情報収集とは、お客様のことを知ることです。お客様のことを知らなければ提案のやりようがありませんし、的外れな提案になってしまいます。

 

 教育とは、お客様に当社が何をしているのかを知ってもらうことです。お客様はあなたの会社が何をしているかなど知ったことではありません。長年付き合っているから知っているわけではありません。利用していないメニューについては知らなくて当たり前です。

 この状態を「売れないではなく買えない」と言います。あなたの会社が扱っているのか知らないから、買えないのです。

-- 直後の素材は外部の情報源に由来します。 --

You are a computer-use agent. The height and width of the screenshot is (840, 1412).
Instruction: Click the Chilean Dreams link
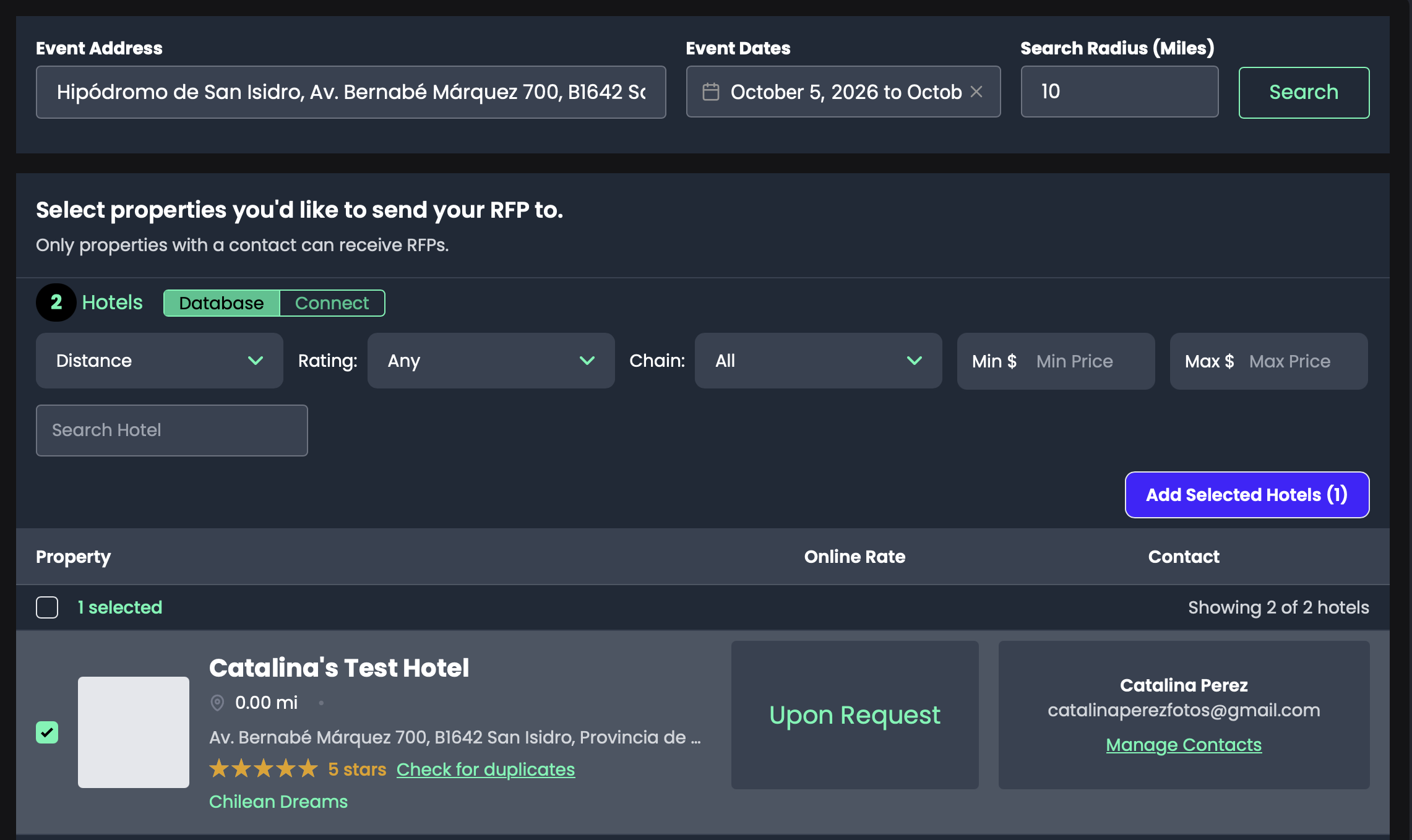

 知ってもらってお客様が買うかはお客様次第です。この状態で初めて「売れない」と言う資格があります。

 

ある会社は10年以上取引のあるA社だけで燃料油の仕入れを行っていました。しかし、いつの間にかB社という別の会社で仕入れるようになりました。

 

 B社とのきっかけは、社長の同級生があいさつ回りに来たことです。

 B社に勤める同級生はこの地域のエリアマネージャーになったので挨拶に来ました。ただし今の取引先から取ろうとは思わないので、何かあったら言ってほしいとのことでした。

 

 その後、同級生は仕事の有る無しに関わらず定期的に会社を訪問しました。何かを買ってくれという話はなく、雑談やB社がこんなことができるというアナウンスが主でした。

 その中で、社長は必要と思ったものを注文していきました。

 

 そして気が付けば、A社とB社の取引量が逆転していたのです。

 

 社長に、A社はどんなことができる会社かと聞いてみると2つ、何とか3個目を答えられる状態でした。

 ではB社はと聞いてみると、次々とこんなことができると答えられます。

 

 10年以上の付き合いがあるのにA社は31年も経たないB社はスラスラと答えられる

 A社は何もせずに待つだけ、B社は情報収集と教育を行った結果が、取引量の逆転につながっています。